Overcoming distance when digitizing informal savings groups

  • October 09, 2019

  • Dar es Salaam, TANZANIA

For more information, please contact:

Paul Damocha, Financial Inclusion Jr Specialist

Anna Ferracuti, Programme Coordinator, Financial Inclusion


Key finding 1: Agent banking is more appropriate than mobile money for linking informal savings groups to banks, due to the difficulties around validation for the latter. Mobile money is appropriate for individual accounts however.

Key finding 2: Information is key in providing pathways for digitizing informal savings groups. Despite agent banking and mobile money being commonplace, savings groups are often reluctant to use them to interact with banks if they don’t know exactly how it works.

Despite recent increases, financial inclusion in rural Tanzania remains exceptionally low, with 43.3% of rural inhabitants relying on informal financial services or no services at all. Of those with access to formal financial services, the dominant service remains mobile money, with only 8.6% of rural inhabitants having access to a bank account (data from FinScope Tanzania 2017). In this context, informal savings groups, for example village savings and loan associations (VSLAs) and village community banks (VICOBAs) provide vital access to credit, savings, and informal insurance facilities. However, their informal nature renders these groups prone to loss and theft, and unable to access the capital required to support large, transformational investment.

With this in mind, UNCDF Tanzania has partnered with Care International and Mwanga Community Bank (MCB) since 2013 to provide a link between these informal savings groups and MCB. This partnership led to the development of the Wekeza account, which provides a group savings facility for informal savings group, with the potential to access group level credit. This account offered a pathway to formal financial inclusion for the otherwise excluded, providing safety for group funds, extra capital, and data-based identity for members.

The main difficulty for linking informal savings groups to banks is the distance between the two, and the cost (direct and opportunity cost) of travelling to make deposits and withdrawals. To this end, in early 2019, MCB and the Busara Center for Behavioral Economics1 together explored how to overcome this difficulty and provide easy-access withdrawals and deposits for informal savings groups. The potential of two main methods for doing so were explored: agent banking, and mobile money services.

MCB and Busara carried out qualitative research with 52 savings groups (both Wekeza customers and non-customers) across 7 segments on how they used the account. Conducting segmented research ensured that a diverse range of experiences were seen. MCB and Busara also spoke to MCB agents and community-based trainers (CBTs) to understand supply side functionalities.

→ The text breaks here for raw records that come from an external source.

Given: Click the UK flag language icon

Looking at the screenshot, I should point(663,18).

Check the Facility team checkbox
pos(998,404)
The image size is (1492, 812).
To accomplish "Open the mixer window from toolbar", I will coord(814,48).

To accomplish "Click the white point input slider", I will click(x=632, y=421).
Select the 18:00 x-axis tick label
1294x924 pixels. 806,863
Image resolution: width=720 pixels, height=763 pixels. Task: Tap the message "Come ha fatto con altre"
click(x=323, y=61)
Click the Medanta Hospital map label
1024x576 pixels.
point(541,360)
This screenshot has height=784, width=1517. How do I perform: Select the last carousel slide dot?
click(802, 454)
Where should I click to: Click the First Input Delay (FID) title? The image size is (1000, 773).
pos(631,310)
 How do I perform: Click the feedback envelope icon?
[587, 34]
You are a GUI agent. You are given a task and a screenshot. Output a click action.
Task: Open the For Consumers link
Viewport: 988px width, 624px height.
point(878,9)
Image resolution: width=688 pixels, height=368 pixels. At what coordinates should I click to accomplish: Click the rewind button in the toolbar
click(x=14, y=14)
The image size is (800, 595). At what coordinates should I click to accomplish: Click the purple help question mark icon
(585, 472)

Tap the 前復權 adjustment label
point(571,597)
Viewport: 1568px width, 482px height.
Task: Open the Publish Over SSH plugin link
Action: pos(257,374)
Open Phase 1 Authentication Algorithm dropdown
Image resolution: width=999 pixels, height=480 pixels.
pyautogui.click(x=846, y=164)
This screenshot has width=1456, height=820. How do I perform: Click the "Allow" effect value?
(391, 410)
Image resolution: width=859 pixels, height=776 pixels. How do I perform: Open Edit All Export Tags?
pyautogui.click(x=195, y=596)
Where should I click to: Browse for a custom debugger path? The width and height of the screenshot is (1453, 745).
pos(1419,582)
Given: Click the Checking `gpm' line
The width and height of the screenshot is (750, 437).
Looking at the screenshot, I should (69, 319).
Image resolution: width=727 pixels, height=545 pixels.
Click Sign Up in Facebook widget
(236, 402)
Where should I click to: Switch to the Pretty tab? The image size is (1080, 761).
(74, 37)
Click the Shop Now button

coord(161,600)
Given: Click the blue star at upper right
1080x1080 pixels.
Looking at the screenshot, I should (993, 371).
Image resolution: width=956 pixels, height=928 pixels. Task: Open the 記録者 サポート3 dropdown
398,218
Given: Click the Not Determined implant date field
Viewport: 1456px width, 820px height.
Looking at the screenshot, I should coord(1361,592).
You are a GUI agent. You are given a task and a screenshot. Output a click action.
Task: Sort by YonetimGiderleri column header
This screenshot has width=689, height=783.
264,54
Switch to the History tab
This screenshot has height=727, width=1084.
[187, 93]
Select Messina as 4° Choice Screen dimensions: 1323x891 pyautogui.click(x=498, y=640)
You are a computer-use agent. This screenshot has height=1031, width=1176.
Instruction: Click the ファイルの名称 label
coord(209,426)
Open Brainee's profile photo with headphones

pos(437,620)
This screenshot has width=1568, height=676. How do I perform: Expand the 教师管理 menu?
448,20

Through one-on-one interviews and focus group discussions, MCB and Busara gathered two core insights.

The first insight was that while mobile money has been instrumental to driving financial inclusion in rural areas, verification and trust issues have limited its potential for supporting informal savings groups to become banked. Currently available verification procedures are either too complex for savings groups (e.g. mobile banking), or not trusted by savings group members (e.g. single signatory withdrawals).

While technological solutions have the potential to solve these issues (e.g. through multiple verification withdrawals), these are not readily available. In contrast, agent banking has high potential to offer trusted and low-cost bank services in rural areas. Most savings group trusted agents, and are happy with available withdrawal and deposit techniques.

The second insight was the importance of information on how bank linkages work for informal savings groups. While savings groups are keen to explore new options, without clear, concise information, they struggle to understand the purpose and functionality of a group savings account, and how agent banking and mobile money works.

Building on these findings, MCB, UNCDF and Busara together designed a set of prototype solutions for the Wekeza account, from IVR information provision to new education curricula. These were then taken to Wekeza customers to validate and iterate, ensuring that the solutions were designed with the end user in mind. Next, these will be rolled out to tackle key barriers to informal savings group linkage and bring more financially excluded people into the formal financial system.